Arsenic Adsorption on Nanoscale Zerovalent Iron Immobilized on Reduced Graphene Oxide (nZVI/rGO): Experimental and Theoretical Approaches

CAIO VINÍCIUS DE LIMA; JULIAN JUAN; RICARDO FACCIO; ESTELA A. GONZÁLEZ; CAROLINA PISTONESI; MARCELO F PISTONESI; JULIO S. REBOUÇAS

JOURNAL OF PHYSICAL CHEMISTRY C

AMER CHEMICAL SOC

Lugar: Washington; Año: 2022

1932-7447

Arsenic contamination of water and foodstuffs have motivated the development of methods to sense, quantify and/or remediate arsenic contamination in such samples. Nanoscale Zero-Valent Iron (nZVI) particles have recently emerged as a suitable material for adsorbing arsenic. In order to enhance its performance, these nanoparticles were assembled into reduced graphene oxide (rGO) sheets via a direct iron reduction to yield nZVI/rGO materials. Transmission electron microscopy (TEM) images showed that nZVI of 7 nm mean particle size were well dispersed over the rGO sheets.
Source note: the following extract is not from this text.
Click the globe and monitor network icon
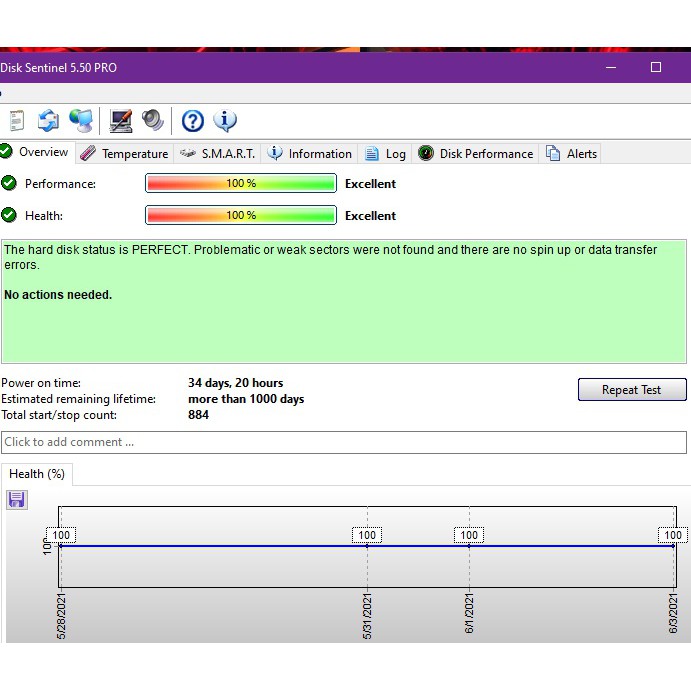This screenshot has width=691, height=691. [x=82, y=121]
Zeta potential was measured in a pH range from 2 to 12 and showed a point of zero charge at pHpzc 6.5. The arsenic adsorption onto nZVI/rGO materials, using 15 ppm arsenic solutions of pH ranging from 3.6 to 7.9, showed that adsorption is better in acidic pH, reaching approximately 80% of arsenic adsorption in 10 min. DFT calculations were carried out to evaluate the arsenic adsorption over nZVI/rGO, by using simplified models of magnetite nanoparticles supported on graphene. Arsenic bonds to surface oxygen atoms and adsorption is greatly favorable near lattice defects, with adsorption energies between –6.61 and –6.44 eV. After adsorption, arsenic transfers electron density to the surface, resulting in a positive charge of +3.